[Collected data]
:::
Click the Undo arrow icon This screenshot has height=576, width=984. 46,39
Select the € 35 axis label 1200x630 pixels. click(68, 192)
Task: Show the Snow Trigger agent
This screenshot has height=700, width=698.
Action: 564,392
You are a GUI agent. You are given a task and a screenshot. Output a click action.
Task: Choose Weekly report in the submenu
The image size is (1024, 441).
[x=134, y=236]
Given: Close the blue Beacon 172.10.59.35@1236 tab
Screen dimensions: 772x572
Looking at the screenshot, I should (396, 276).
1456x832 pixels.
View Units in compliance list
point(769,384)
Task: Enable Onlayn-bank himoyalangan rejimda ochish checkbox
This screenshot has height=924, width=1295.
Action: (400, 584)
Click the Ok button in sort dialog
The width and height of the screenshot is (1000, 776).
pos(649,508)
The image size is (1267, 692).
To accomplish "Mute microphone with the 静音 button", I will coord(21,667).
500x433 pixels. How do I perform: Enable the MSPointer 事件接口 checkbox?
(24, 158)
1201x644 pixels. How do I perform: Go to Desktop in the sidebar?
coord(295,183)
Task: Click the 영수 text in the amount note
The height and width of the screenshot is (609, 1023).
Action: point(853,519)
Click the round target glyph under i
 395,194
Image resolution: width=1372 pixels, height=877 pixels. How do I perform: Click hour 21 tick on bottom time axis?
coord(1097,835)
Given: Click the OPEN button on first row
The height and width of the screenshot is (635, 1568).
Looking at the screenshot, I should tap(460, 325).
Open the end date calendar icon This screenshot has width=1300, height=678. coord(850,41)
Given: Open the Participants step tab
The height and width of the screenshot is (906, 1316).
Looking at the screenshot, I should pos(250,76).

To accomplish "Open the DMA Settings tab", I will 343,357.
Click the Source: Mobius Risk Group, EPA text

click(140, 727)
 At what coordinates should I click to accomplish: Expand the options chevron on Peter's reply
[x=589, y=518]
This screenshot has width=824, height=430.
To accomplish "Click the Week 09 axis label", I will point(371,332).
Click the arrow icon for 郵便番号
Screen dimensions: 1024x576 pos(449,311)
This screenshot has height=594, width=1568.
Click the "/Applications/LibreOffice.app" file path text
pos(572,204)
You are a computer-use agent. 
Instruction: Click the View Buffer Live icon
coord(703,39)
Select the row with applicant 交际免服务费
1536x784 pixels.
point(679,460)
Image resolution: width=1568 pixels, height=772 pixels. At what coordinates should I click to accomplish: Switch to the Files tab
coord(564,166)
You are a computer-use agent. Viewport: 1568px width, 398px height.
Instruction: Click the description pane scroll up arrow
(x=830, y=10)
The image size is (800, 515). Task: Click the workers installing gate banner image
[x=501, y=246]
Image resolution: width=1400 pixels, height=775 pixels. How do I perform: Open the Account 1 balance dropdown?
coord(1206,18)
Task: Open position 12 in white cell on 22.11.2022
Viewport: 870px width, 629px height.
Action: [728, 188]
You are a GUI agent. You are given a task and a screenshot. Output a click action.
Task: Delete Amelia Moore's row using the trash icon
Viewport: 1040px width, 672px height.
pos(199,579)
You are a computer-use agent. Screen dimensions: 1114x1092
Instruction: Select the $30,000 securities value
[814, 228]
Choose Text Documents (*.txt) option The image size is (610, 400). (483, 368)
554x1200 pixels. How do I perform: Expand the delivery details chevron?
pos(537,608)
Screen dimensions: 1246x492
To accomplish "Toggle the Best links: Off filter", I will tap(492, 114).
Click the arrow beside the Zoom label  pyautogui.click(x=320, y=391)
:::
● Directions for this task
In full and without change, transcribe the data above.

● Exercise solution
Click the Undo arrow icon This screenshot has height=576, width=984. 46,39
Select the € 35 axis label 1200x630 pixels. click(68, 192)
Task: Show the Snow Trigger agent
This screenshot has height=700, width=698.
Action: 564,392
You are a GUI agent. You are given a task and a screenshot. Output a click action.
Task: Choose Weekly report in the submenu
The image size is (1024, 441).
[x=134, y=236]
Given: Close the blue Beacon 172.10.59.35@1236 tab
Screen dimensions: 772x572
Looking at the screenshot, I should (396, 276).
1456x832 pixels.
View Units in compliance list
point(769,384)
Task: Enable Onlayn-bank himoyalangan rejimda ochish checkbox
This screenshot has height=924, width=1295.
Action: (400, 584)
Click the Ok button in sort dialog
The width and height of the screenshot is (1000, 776).
pos(649,508)
The image size is (1267, 692).
To accomplish "Mute microphone with the 静音 button", I will coord(21,667).
500x433 pixels. How do I perform: Enable the MSPointer 事件接口 checkbox?
(24, 158)
1201x644 pixels. How do I perform: Go to Desktop in the sidebar?
coord(295,183)
Task: Click the 영수 text in the amount note
The height and width of the screenshot is (609, 1023).
Action: point(853,519)
Click the round target glyph under i
 395,194
Image resolution: width=1372 pixels, height=877 pixels. How do I perform: Click hour 21 tick on bottom time axis?
coord(1097,835)
Given: Click the OPEN button on first row
The height and width of the screenshot is (635, 1568).
Looking at the screenshot, I should tap(460, 325).
Open the end date calendar icon This screenshot has width=1300, height=678. coord(850,41)
Given: Open the Participants step tab
The height and width of the screenshot is (906, 1316).
Looking at the screenshot, I should pos(250,76).

To accomplish "Open the DMA Settings tab", I will 343,357.
Click the Source: Mobius Risk Group, EPA text

click(140, 727)
 At what coordinates should I click to accomplish: Expand the options chevron on Peter's reply
[x=589, y=518]
This screenshot has width=824, height=430.
To accomplish "Click the Week 09 axis label", I will point(371,332).
Click the arrow icon for 郵便番号
Screen dimensions: 1024x576 pos(449,311)
This screenshot has height=594, width=1568.
Click the "/Applications/LibreOffice.app" file path text
pos(572,204)
You are a computer-use agent. 
Instruction: Click the View Buffer Live icon
coord(703,39)
Select the row with applicant 交际免服务费
1536x784 pixels.
point(679,460)
Image resolution: width=1568 pixels, height=772 pixels. At what coordinates should I click to accomplish: Switch to the Files tab
coord(564,166)
You are a computer-use agent. Viewport: 1568px width, 398px height.
Instruction: Click the description pane scroll up arrow
(x=830, y=10)
The image size is (800, 515). Task: Click the workers installing gate banner image
[x=501, y=246]
Image resolution: width=1400 pixels, height=775 pixels. How do I perform: Open the Account 1 balance dropdown?
coord(1206,18)
Task: Open position 12 in white cell on 22.11.2022
Viewport: 870px width, 629px height.
Action: [728, 188]
You are a GUI agent. You are given a task and a screenshot. Output a click action.
Task: Delete Amelia Moore's row using the trash icon
Viewport: 1040px width, 672px height.
pos(199,579)
You are a computer-use agent. Screen dimensions: 1114x1092
Instruction: Select the $30,000 securities value
[814, 228]
Choose Text Documents (*.txt) option The image size is (610, 400). (483, 368)
554x1200 pixels. How do I perform: Expand the delivery details chevron?
pos(537,608)
Screen dimensions: 1246x492
To accomplish "Toggle the Best links: Off filter", I will tap(492, 114).
Click the arrow beside the Zoom label  pyautogui.click(x=320, y=391)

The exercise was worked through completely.